Eu já tive casos aqui em que o prefeito escreveu no relatório, e era verdade, que ele tinha gasto quase 30% em saúde. Só que eu fui buscar os indicadores e eles não batiam. Ou ele não estava aplicando ou ele estava aplicando mal. Então, a gente tem hoje muita preocupação não só com os números, também com a qualidade da saúde e educação, por exemplo. Muitas vezes as contas são rejeitadas dessa forma.

Esse problema na aplicação dos recursos é decorrente da corrupção, da má gestão ou das duas coisas?
Eu acho que são as duas coisas. Acho, por exemplo, que o problema da educação não é falta de dinheiro. É de gestão mesmo. Dinheiro existe.

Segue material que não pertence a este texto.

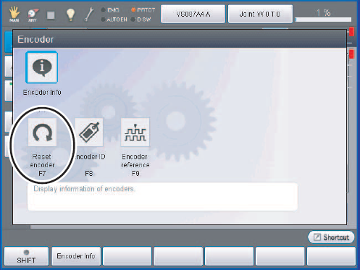This screenshot has width=360, height=270.
Task: Click the wrench tool icon
Action: (89, 14)
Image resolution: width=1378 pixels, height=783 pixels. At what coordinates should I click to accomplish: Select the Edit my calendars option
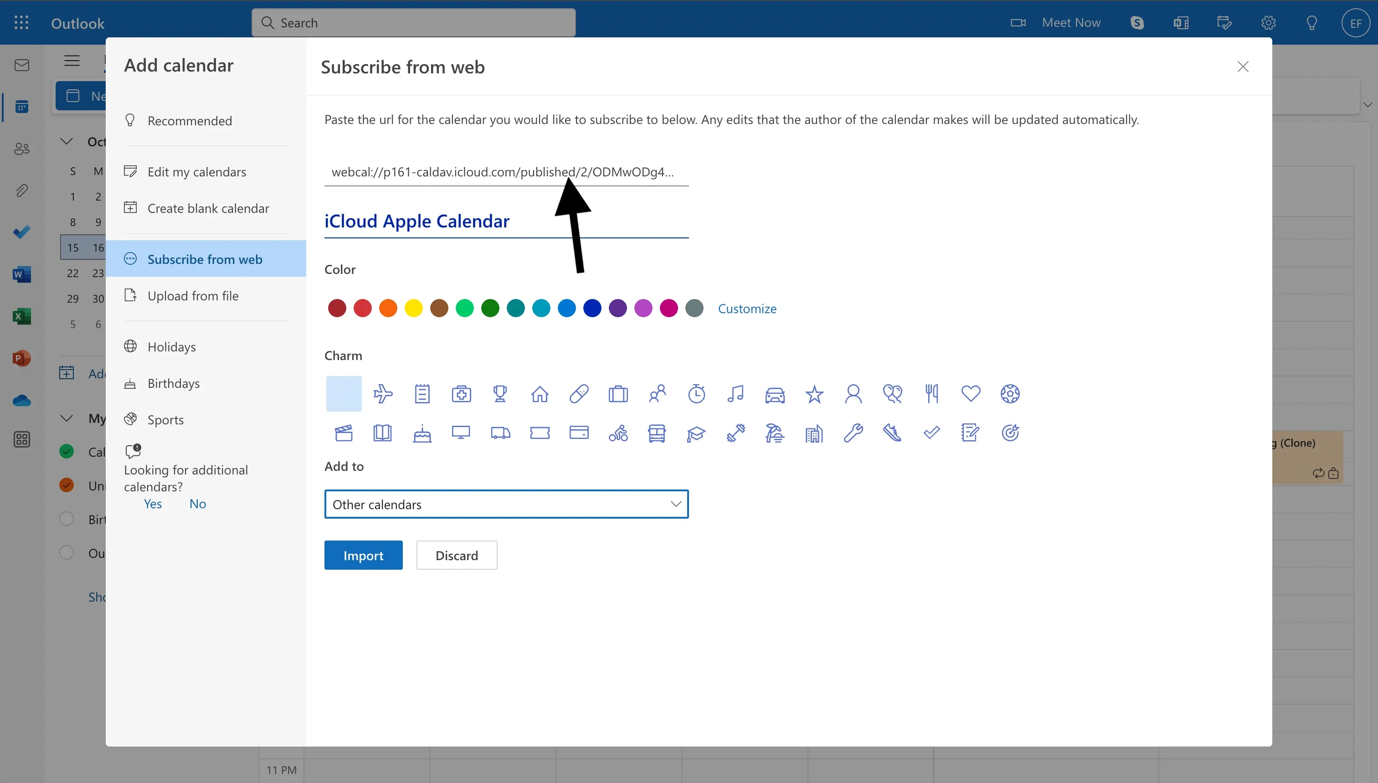[197, 170]
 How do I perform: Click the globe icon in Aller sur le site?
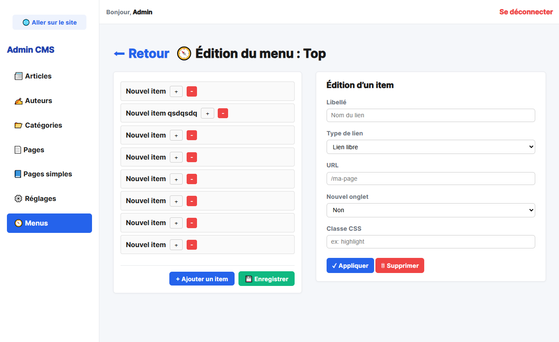point(26,22)
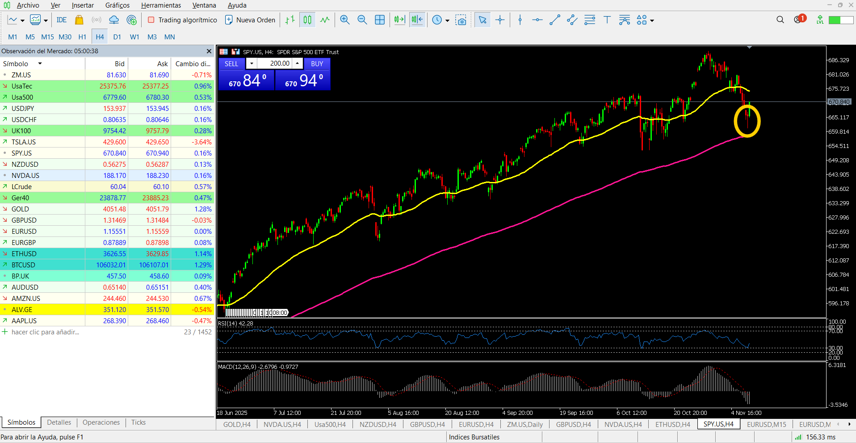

O resultado desse trabalho sinaliza para que melhorem as contas públicas?
Eu acho que vem melhorando. Vem melhorando porque se tem também um grande instrumento contra a corrupção, que é a transparência. Por exemplo, nós tínhamos problemas nas folhas de pagamentos dos municípios, era um inferno. Hoje, eles precisam botar a folha na internet. Se alguém perceber alguma irregularidade pelo portal denuncia aqui na ouvidoria. Então, o Tribunal evoluiu muito. O Tribunal de Pernambuco é referência nacional. Nossa equipe técnica é de altíssimo nível, pessoal de primeira linha.

A presidente Dilma sofreu impeachment acusada de crime de responsabilidade fiscal. A senhora acredita que, em decorrência disso, a população comece a conhecer mais as finanças públicas?
Eu acho que foi um alerta, porque, na verdade, isso que se chama de pedalada foi feito por outros governos. Mas nunca foi feito na dimensão que foi feito agora. Está certo que o crime não diz valor. Antes que se chegasse a essas pedaladas, Dilma fez créditos orçamentários por decreto para que o Congresso não tomasse conhecimento. Aí mostra que houve realmente o dolo. Isso mostra que ela sabia que estava errada.

Como é sua rotina como tricolor?
Eu sou apaixona! Sou conselheira do Santa Cruz. Isso é uma das coisas que herdei de José Mendonça, que quando foi presidente me convidou para ser conselheira e eu aceitei. Eu não vou à estádio, mas vejo o jogo. Se não for televisionado na tv aberta, tenho o pay per view para assistir. Participo, sou amiga do presidente Alírio Moraes. A torcida do Santa Cruz é algo que dá gosto de ver. Tanto faz o time ser campeão, como participar da Série D jogando em um lugar que não tem nem vestiário. A torcida é a mesma. É um amor diferenciado.